We gather the acorns from our oak tree.

A Bowl of Acorns

Then, we carefully crack the shells and remove the nutmeat (I use a little hammer and a pick).

Cracking Acorns (with a Hammer!)

 

Shelling Acorns

We shell about 2 cups worth of nuts because this is our first experiment.

Acorn Nutmeat

Then, it’s time for the long process of removing the tannins.  I learn that tannins can harm you; they inflict stomach distress and kidney problems if you consume large amounts of this bitter substance.  Removing the bitter tannins requires time and a steady flush of fresh water–either cold (like in a stream over a week-long period as the Native Americans did) or boiling hot (the quicker way).

Removing Acorn Tannins by Boiling Method

When boiling, the water turns a deep brownish-black.  Every 20 minutes, I change the water.  After several hours, the water boils clear, and that tells me the tannins are gone.  To be sure, I’m told to taste a nut.  If it tastes like a sweet pasta–bland and not bitter–I’ve successfully leached the tannins.  Since my acorns are from a Red Oak, they taste supremely bitter (as opposed to a White Oak), so removing these tannins takes nearly 4 hours.  If I had finely chopped the nuts, I could leach them faster.
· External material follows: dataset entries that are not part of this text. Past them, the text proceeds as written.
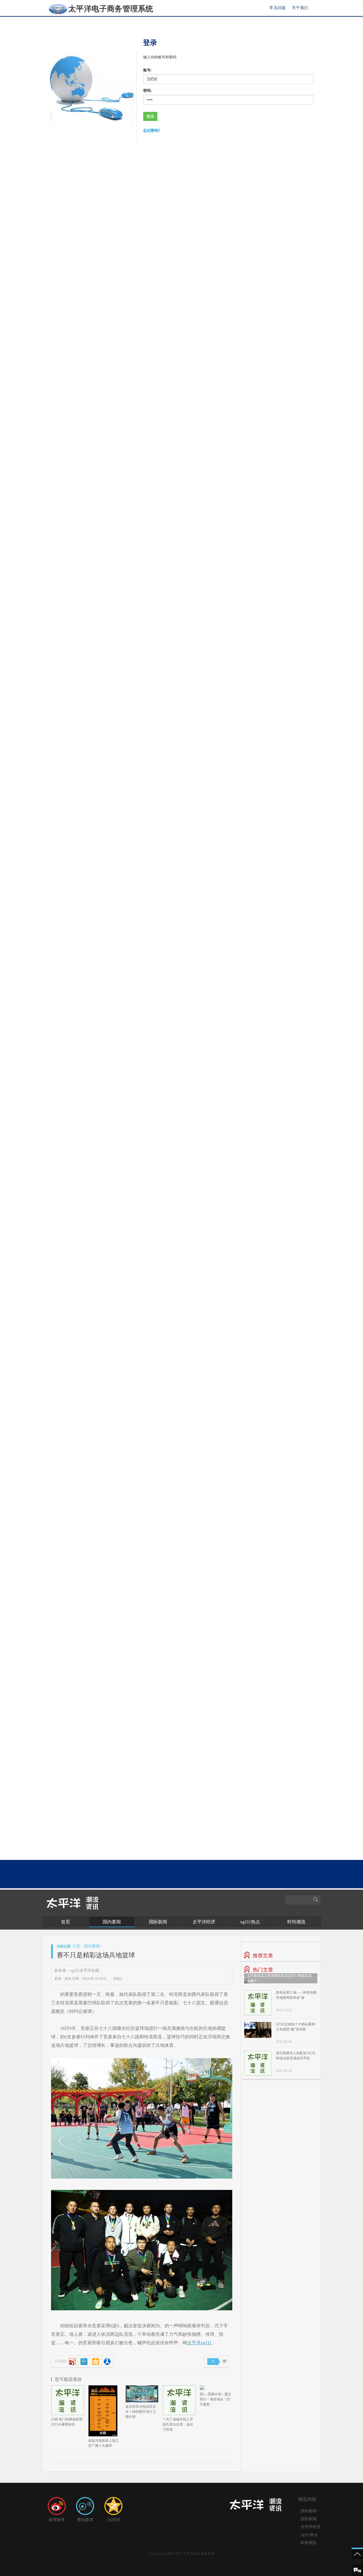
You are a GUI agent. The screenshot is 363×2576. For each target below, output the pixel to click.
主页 (76, 1946)
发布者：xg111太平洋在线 (76, 1971)
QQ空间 (113, 2520)
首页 (65, 1921)
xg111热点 (250, 1921)
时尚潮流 (296, 1921)
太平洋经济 (204, 1921)
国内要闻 (112, 1921)
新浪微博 (57, 2520)
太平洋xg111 (199, 2342)
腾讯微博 (85, 2520)
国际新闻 (158, 1921)
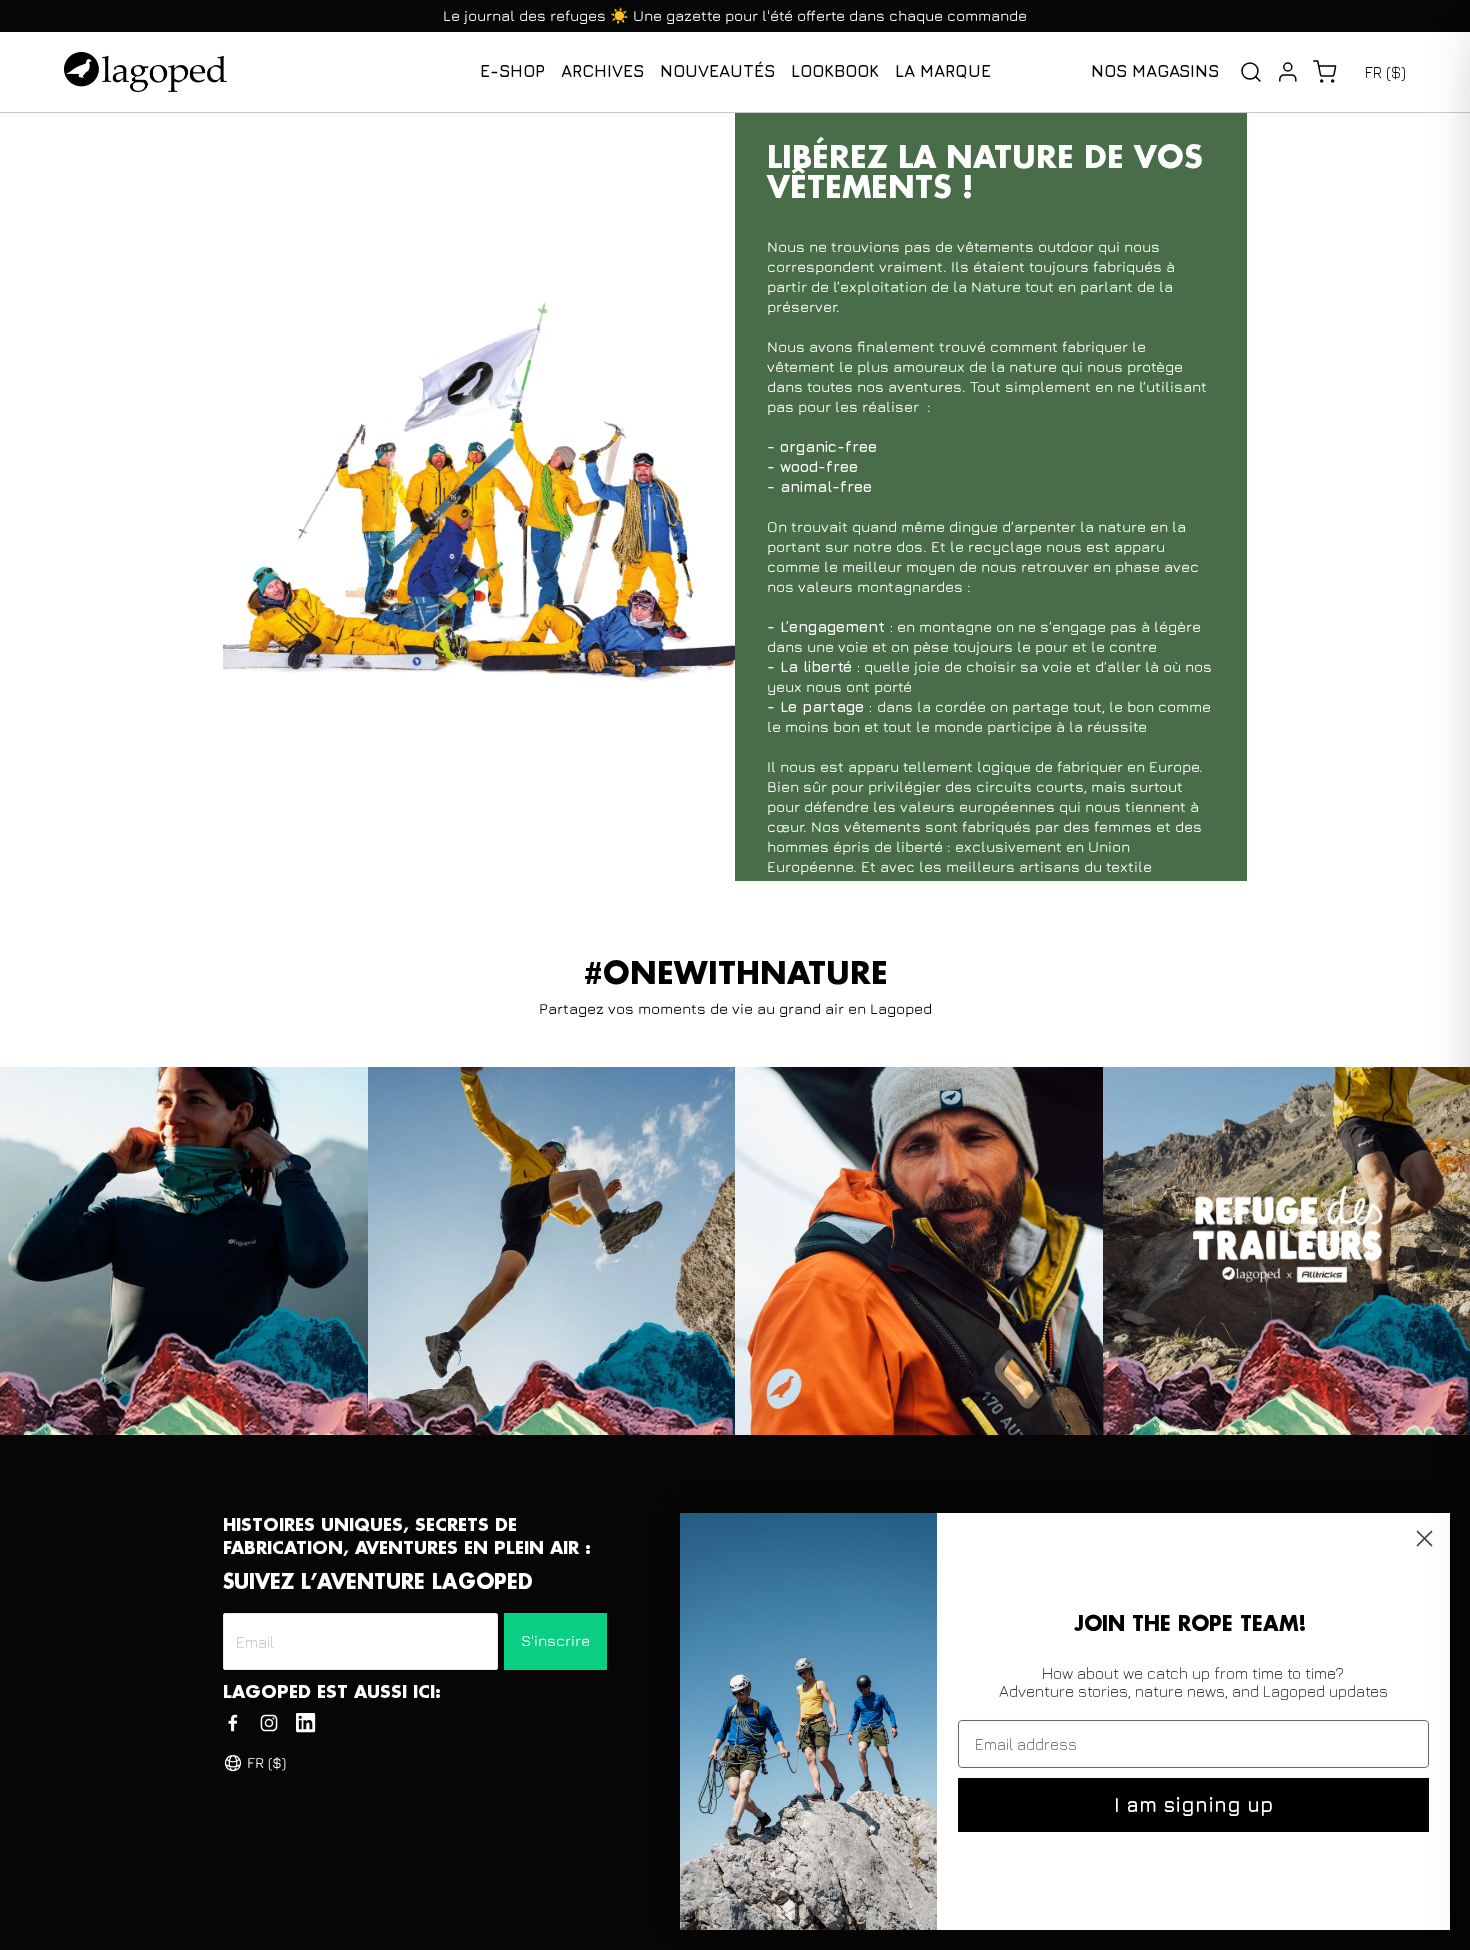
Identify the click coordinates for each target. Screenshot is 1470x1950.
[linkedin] (305, 1723)
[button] (1324, 72)
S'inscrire (555, 1640)
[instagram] (269, 1723)
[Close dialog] (1424, 1538)
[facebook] (233, 1723)
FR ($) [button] (1385, 72)
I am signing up (1193, 1804)
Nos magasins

The verb leach, by the way, means to drain away and remove.  Here I am, leaching bitterness out of acorns, and the spiritual parallel rises up as surely as the sweet smell of acorn nutmeat.   Those nuts submit to the process of cleansing, of uncomfortably stressful temperatures, over a long period of time.  No wonder life seems hard sometimes.

Perhaps I’m being leached.

Finally, I take the leached nuts and grind them in a food processor.  I want a course grind for a hearty, nutty bread.

Grinding the Acorn Nuts

I add a few cups to a regular bread recipe (flour, yeast, honey or sugar, oil, egg).  I knead the dough, let it rise for one hour, and bake it at 350 degrees for 40 minutes.  I’ve heard you want to use equal parts acorn flour and another flour or even cornmeal.

Acorn Flour for Bread

 

Acorn Bread Loaf

The bread tastes absolutely delicious.  It’s a warm, nutty, rich bread that the girls spread with sweet cream butter for breakfast.  I’m not an expert in acorns, but the research claims that as long as you leach out the tannins, your acorns can provide muffins, breads, pancakes, cakes, and a whole variety of baked goods.

But you need that fresh water, boiled for a long time.

Lord, leach me.  Remove every bitter thing in my heart.

____________________________
Journal:  Can you imagine the work that went into making food in centuries past?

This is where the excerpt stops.